## EXTRACTED TEXT
□ □ □ □ □
Thank you for taking time from your busy schedule to share the pics.


----------



## Maggie-NC (Jun 22, 2005)

Terry, the pictures were really good. Hope baby Licorice soon gets fully feathered - he is so cute.


----------



## Larry_Cologne (Jul 6, 2004)

Terry, 

I hope baby Licorice and the ducking with the tiny eyes get better quickly, and hope they all have good times ahead of them. 

Hilde and I both enjoyed the pictures, except for the sad news shown in some.

Larry


----------



## mr squeaks (Apr 14, 2005)

YIKES, Terry!! I sure hope Licorice will be OK!!

Thanks for posting the pictures! I, too, think you sell yourself short. The pictures seem fine to me!

WISHING ALL THE BEST and REALLY look forward to positive updates!!

We just can't THANK YOU enough for all you do!!!

With LOVE, HUGS and SCRITCHES...AND

*VERY SPECIAL HOLIDAY WISHES JUST FOR YOU AND YOURS AND ALL THE "KIDS!"*

_*Shi, Squeaks and the gang*_


----------



## Rooster2312 (Mar 8, 2006)

I loved the pics Terry. Your pics are always amazing and I enjoy looking at all your little rescues knowing they are in the very best of care.

Little licorice is just the cutest  I sure hope his bald spots are cured soon.

Healing thoughts for all the birdies in your care.

Merry Christmas and A happy New Year to you!

Lindi, Jax & Paddy


----------



## TAWhatley (Mar 6, 2001)

Thank you all! Baby Licorice is fine and probably will be fine .. just concerned about the bald spots. The others are also doing OK right now .. will post some updates when I have them.

Terry


----------



## Garye (Feb 20, 2005)

I didn't see where you took any bad pictures. Loved the red head and blonde pigeons, the other pigeon was cute too. Especially that helmet. Nice and plump.

They all look like they're lovable birds.


----------



## pdpbison (Mar 15, 2005)

Hi Terry, 


Hmmmm, I feel a little concerned also with some of the appearance of 'Baby Licorice'...

The odd Feathering on his Head, and high back...and something seems odd with his Beak in some areas too...on the side there...

Can you post some more up-close Pics sometime soon?


Best wishes!

Phil
l v


----------
□ □ □ □ □
## WHAT TO WORK ON
1 - In the forum thread, what does TAWhatley say is the one concern about Baby Licorice?
2 - Copy the forum thread word for word, from "Hmmmm, I feel" up to and including "Best wishes!".
The records that follow come from a different source than the forum thread.

## GIVEN ENTRIES
□ □ □ □ □
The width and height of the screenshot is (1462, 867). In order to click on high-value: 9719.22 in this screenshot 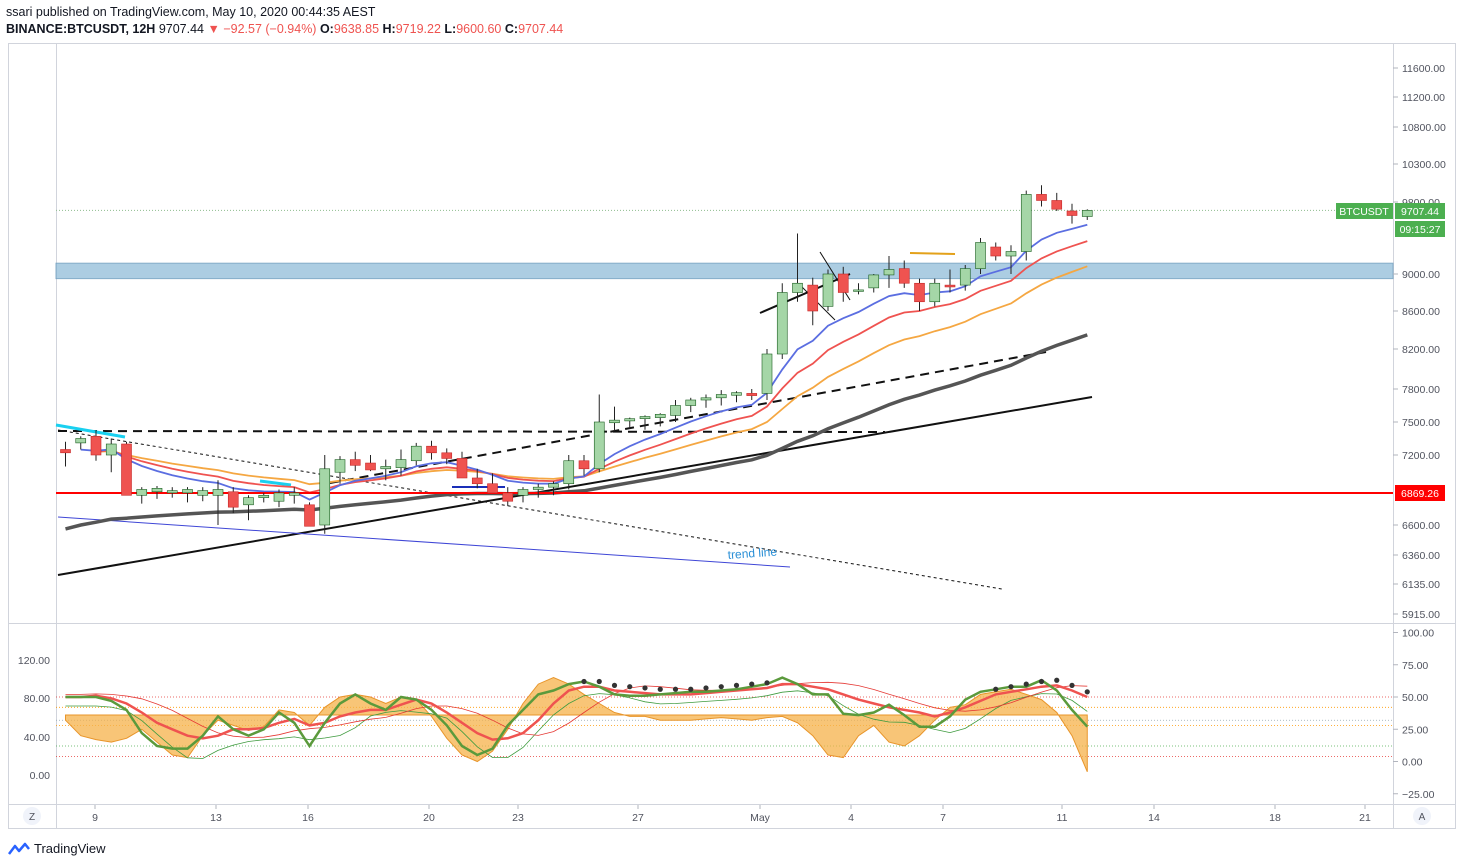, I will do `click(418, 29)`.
□ □ □ □ □
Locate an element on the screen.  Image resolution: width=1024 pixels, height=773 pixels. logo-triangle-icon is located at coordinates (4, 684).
□ □ □ □ □
## SOLUTION LIST
1 - The bald spots.

2 -
Hmmmm, I feel a little concerned also with some of the appearance of 'Baby Licorice'...

The odd Feathering on his Head, and high back...and something seems odd with his Beak in some areas too...on the side there...

Can you post some more up-close Pics sometime soon?


Best wishes!